L’Assemblée promet principalement que « le détail des scrutins solennels publié sur le site de l’Assemblée nationale identifiera désormais les députés ayant participé physiquement au vote et ceux ayant participé par délégation ». Cette réforme était réclamée de longue date par l’association Regards Citoyens, au motif qu’il était impossible jusqu’ici d’être sur et certain qu’un élu était bien présent lors d’un vote.

« Il va falloir voir les détails d'implémentation, mais c'est pour l'instant une très bonne nouvelle » réagit Tangui Morlier, cofondateur de l’organisation, joint par nos soins. Le communiqué de la présidence de l'Assemblée laisse néanmoins entendre que cet effort de transparence ne concernera que les votes sur l'ensemble d'un texte (et qui ont typiquement lieu le mardi, jour des questions au gouvernement). Les autres scrutins publics devraient donc être exclus du dispositif, de même que les votes sur les amendements notamment.

Parmi les autres mesures annoncées par le Bureau, figure la refonte du site Internet de l’Assemblée nationale, ainsi qu’une expérimentation consistant à fournir des tablettes au public assistant aux séances dans l’hémicycle (afin qu’ils puissent suivre l’examen des amendements). Un « badge d’accès à l’Assemblée nationale à destination des observateurs qualifiés – associatifs ou universitaires – qui suivent l’activité des parlementaires » sera par ailleurs créé.

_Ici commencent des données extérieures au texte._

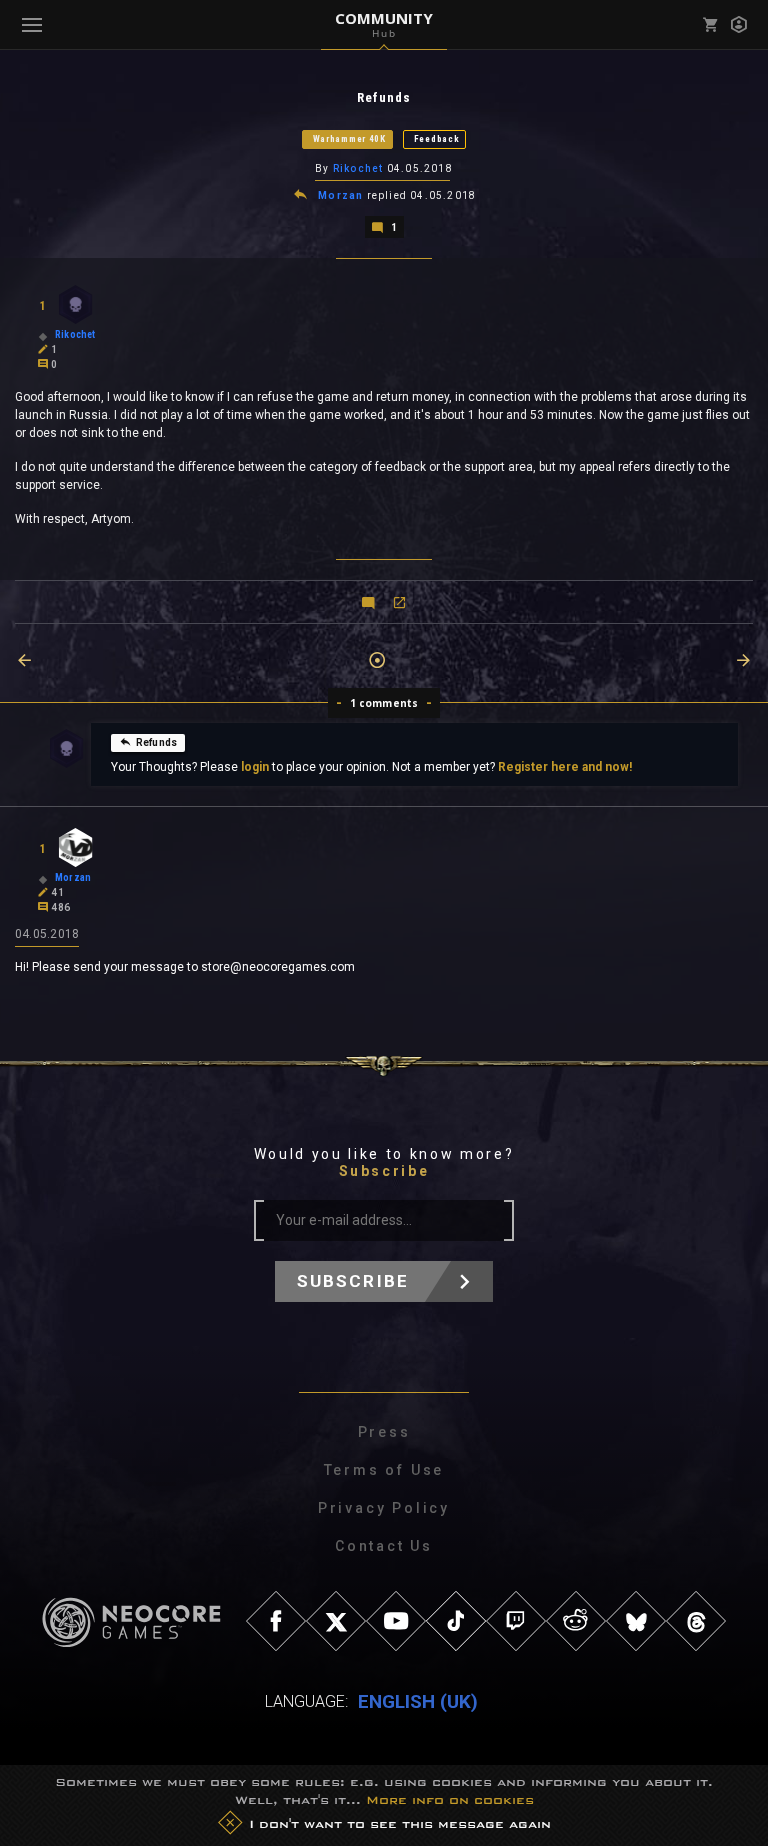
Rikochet (358, 168)
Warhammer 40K (349, 139)
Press (384, 1432)
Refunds (156, 742)
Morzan (340, 195)
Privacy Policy (384, 1508)
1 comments (384, 703)
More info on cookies (450, 1800)
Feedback (437, 139)
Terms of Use (384, 1470)
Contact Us (384, 1546)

Aucune annonce sur le lobbying ou la transparence des travaux de l'Assemblée

De nombreuses autres préconisations de la députée Delphine O (LREM) n’ont manifestement pas séduit le Bureau. Par exemple :

  • Transparence sur les entrées des lobbyistes dans les locaux de l’Assemblée (via le badge dont disposent les représentants d’intérêts officiels).
  • Publication de comptes rendus détaillés des travaux du Bureau de l’Assemblée nationale, de la Conférence des présidents, des réunions de questure et – surtout – des commissions mixtes paritaires (qui se réunissent en vue d’un compromis entre Sénat et Palais Bourbon).
  • Ouverture des données relatives aux présences en réunion (toujours pour le Bureau de l’Assemblée nationale, la Conférence des présidents, la questure et les CMP).

« Ce n'est pas révolutionnaire », commente Tangui Morlier, de Regards Citoyens, qui espère par ailleurs que la refonte du site Internet de l'Assemblée nationale – et notamment son portail Open Data – « se fera en dialogue avec les différents utilisateurs ». « Ce n'est pas une réforme tonitruante, mais la méthode consistant à avancer petit à petit n'est pas forcément la plus mauvaise pour faire bouger l'institution » retient-il.

L’intéressé se félicite au passage d’une autre mesure prise en marge de la réunion du Bureau de ce matin : il sera dorénavant possible de demander, via Internet, à assister aux débats. « Il a été décidé que les dix premières personnes inscrites en ligne, sur le site de l’Assemblée nationale, au moins trois jours avant une séance de questions au gouvernement et dont l’identité a été contrôlée pourront y assister. Pour les autres séances, ce nombre est désormais porté à 30 personnes » indique-t-on au Palais Bourbon.

Nouvelles feuilles de route pour les groupes de travail

Les groupes de travail sur la réforme de l’Assemblée ayant été constitués pour la durée de la législature, le Bureau a enfin adopté leur feuille de route pour le premier semestre 2018. Celui sur la « démocratie numérique » est ainsi chargé de réfléchir à l’introduction d’une « dimension participative dans l’élaboration et le vote du budget ». Le groupe de travail sur l’ouverture du Palais Bourbon devrait quant à lui oublier la question des données et de la transparence, puisqu’il est chargé de se pencher sur « l’accueil du public à l’Assemblée nationale ».